| Explore o material |
a: Responda, por favor, a estas perguntas sobre o texto sobre a etiqueta do dia seguinte:
(i) Qual é a primeira situação constrangedora mencionada?
(ii) De que forma a etiqueta do elevador é descrita?
(iii) O que o dia seguinte pode definir?
b: Dê seguimento ao texto sobre a etiqueta do dia seguinte, começando logo após a pergunta final.

| Trecho do documento |

Existem duas situações na vida que todo mundo um dia vai ter que passar. São as situações mais constrangedoras possíveis e não há ser humano que tenha conseguido se livrar delas. A primeira é aquela desagradável sensação de entrar no elevador com a sua vizinha de prédio e nunca saber o que dizer. A etiqueta do elevador, manual que nunca foi escrito, poderia ser um dos grandes tesouros da humanidade que reside nas grandes cidades. A segunda situação igualmente constrangedora (ou pior, dependendo de referência) é o famoso “Dia Seguinte”.
O dia seguinte é o dia que pode definir o rumo das coisas dentro de um quase relacionamento. Você foi a um encontro, se divertiu e passou uma noite bacana. De repente, calhou de vocês terem tido algo (que pode ter sido pegação simples ou sexo selvagem de quebrar a cama). Você curtiu o cara/a garota e quer repetir o feito. E agora? Existe uma etiqueta do dia seguinte?

| Linhas fornecidas |
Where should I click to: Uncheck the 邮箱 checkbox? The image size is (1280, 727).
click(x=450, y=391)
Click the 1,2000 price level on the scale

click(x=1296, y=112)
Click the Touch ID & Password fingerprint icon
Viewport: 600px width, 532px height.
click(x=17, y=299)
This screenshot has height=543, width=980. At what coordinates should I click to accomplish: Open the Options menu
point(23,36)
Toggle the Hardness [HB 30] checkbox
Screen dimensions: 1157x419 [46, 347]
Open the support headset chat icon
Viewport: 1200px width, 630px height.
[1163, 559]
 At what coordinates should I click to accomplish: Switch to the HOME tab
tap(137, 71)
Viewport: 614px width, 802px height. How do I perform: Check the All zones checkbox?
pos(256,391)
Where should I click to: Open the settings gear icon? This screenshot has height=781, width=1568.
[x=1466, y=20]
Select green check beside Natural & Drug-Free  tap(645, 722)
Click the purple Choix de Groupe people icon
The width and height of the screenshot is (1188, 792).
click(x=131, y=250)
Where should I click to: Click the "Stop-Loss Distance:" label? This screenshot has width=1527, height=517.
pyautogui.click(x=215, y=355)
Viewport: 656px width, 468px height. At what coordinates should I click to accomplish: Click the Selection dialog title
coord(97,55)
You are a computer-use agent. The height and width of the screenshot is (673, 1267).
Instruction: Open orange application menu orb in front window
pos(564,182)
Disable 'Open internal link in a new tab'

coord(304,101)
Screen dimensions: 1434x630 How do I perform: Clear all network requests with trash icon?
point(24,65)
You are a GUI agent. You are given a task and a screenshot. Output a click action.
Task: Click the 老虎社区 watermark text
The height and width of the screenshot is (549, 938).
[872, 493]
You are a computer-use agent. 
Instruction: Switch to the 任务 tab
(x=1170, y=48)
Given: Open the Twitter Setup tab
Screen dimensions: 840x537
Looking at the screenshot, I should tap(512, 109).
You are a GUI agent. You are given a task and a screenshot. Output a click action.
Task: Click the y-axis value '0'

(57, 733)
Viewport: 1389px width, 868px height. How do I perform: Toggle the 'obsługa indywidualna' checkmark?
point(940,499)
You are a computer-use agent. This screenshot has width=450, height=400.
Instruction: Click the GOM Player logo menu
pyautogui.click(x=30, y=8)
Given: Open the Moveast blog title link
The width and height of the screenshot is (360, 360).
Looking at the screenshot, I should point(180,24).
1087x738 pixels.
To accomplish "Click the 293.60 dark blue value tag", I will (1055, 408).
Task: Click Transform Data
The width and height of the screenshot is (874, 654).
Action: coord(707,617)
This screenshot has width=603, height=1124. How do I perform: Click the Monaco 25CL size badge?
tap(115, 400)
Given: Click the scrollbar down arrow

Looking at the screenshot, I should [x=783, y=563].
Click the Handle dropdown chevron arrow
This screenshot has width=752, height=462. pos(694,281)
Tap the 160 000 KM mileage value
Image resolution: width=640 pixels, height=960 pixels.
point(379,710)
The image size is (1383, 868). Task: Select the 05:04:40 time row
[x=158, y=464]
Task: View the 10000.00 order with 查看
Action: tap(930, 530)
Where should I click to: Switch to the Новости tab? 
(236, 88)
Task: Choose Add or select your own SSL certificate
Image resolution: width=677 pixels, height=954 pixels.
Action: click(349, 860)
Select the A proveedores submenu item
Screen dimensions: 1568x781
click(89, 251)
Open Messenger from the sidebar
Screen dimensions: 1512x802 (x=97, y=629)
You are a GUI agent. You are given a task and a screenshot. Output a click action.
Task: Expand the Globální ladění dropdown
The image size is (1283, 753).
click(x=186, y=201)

| Respostas abaixo |
a:
(i) Entrar no elevador com a vizinha de prédio e nunca saber o que dizer.
(ii) Como um manual que nunca foi escrito.
(iii) O rumo das coisas dentro de um quase relacionamento.

b:
A regra é clara: se sentiu interesse, demonstre de forma sutil. Isso quer dizer que se você é homem, vale a pena mandar aquele SMS discreto dizendo que curtiu e que queria marcar alguma coisa. Se você é mulher, vale o mesmo na sutileza (embora haja todo aquele imaginário de que fazer contato feminino dentro de 24h dá a impressão de que você é uma louca psicótica que espera para casar desde que nasceu e já fez todas as promessas disponíveis no mercado – ignore-o se puder).
Nos casos em que o encontro resultou em sexo e você curtiu a pegada, a quebra da cama e o cheiro do apartamento da pessoa, o dilema começa na hora de levantar. Se sair de fininho, pegando as roupas no chão e desaparecer na rua você provavelmente vai ser cortado da lista de preferências da outra pessoa. É mais fácil acordar o outro e dizer que tem que ir, mas liga mais tarde. Ficar para jantar pode parecer um pouco invasivo. Até porque sexo não é promessa de casamento e intimidade é muito mais do que ver o outro pelado. Abolir a mania do “eu te amo” no lugar do “bom dia”, lembrar que o celular dele(a) não é número do delivery para ligar toda hora, não tocar nas palavras “casamento” e “filhos” antes de vocês terem pelo menos algum relacionamento mais sério e outras regras incorporam essa etiqueta do dia seguinte no imaginário geral.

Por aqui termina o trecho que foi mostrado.